Word and item position data
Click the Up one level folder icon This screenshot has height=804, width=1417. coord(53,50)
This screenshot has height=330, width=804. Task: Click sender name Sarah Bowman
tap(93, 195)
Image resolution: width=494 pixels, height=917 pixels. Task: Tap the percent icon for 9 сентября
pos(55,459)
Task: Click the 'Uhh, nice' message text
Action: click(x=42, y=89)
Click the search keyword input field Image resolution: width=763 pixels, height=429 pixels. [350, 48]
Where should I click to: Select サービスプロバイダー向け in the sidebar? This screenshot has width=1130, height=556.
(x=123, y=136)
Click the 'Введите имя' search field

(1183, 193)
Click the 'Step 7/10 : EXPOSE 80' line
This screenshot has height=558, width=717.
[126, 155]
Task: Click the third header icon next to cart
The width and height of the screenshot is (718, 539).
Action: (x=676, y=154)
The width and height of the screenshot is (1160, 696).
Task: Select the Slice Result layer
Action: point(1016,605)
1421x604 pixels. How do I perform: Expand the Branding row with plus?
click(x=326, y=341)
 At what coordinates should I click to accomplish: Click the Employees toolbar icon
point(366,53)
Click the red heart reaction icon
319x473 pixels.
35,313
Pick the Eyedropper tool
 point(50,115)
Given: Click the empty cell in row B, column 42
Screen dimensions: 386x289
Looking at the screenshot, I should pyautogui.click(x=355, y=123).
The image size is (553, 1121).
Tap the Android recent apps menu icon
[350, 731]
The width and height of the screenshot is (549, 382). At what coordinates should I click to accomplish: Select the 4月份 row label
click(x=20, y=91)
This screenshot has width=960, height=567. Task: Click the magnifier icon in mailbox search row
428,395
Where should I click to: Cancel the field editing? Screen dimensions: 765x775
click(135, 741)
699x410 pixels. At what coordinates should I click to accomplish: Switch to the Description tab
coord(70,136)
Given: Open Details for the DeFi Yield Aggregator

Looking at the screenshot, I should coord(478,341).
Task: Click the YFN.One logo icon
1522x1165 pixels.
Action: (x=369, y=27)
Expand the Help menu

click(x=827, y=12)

■ Aim of the task: Copy out the lines word for word, beginning with the line that contains "Pick the Eyedropper tool" and continuing through the last line of the records.

■ Exercise response:
Pick the Eyedropper tool
 point(50,115)
Given: Click the empty cell in row B, column 42
Screen dimensions: 386x289
Looking at the screenshot, I should pyautogui.click(x=355, y=123).
The image size is (553, 1121).
Tap the Android recent apps menu icon
[350, 731]
The width and height of the screenshot is (549, 382). At what coordinates should I click to accomplish: Select the 4月份 row label
click(x=20, y=91)
This screenshot has width=960, height=567. Task: Click the magnifier icon in mailbox search row
428,395
Where should I click to: Cancel the field editing? Screen dimensions: 765x775
click(135, 741)
699x410 pixels. At what coordinates should I click to accomplish: Switch to the Description tab
coord(70,136)
Given: Open Details for the DeFi Yield Aggregator

Looking at the screenshot, I should coord(478,341).
Task: Click the YFN.One logo icon
1522x1165 pixels.
Action: (x=369, y=27)
Expand the Help menu

click(x=827, y=12)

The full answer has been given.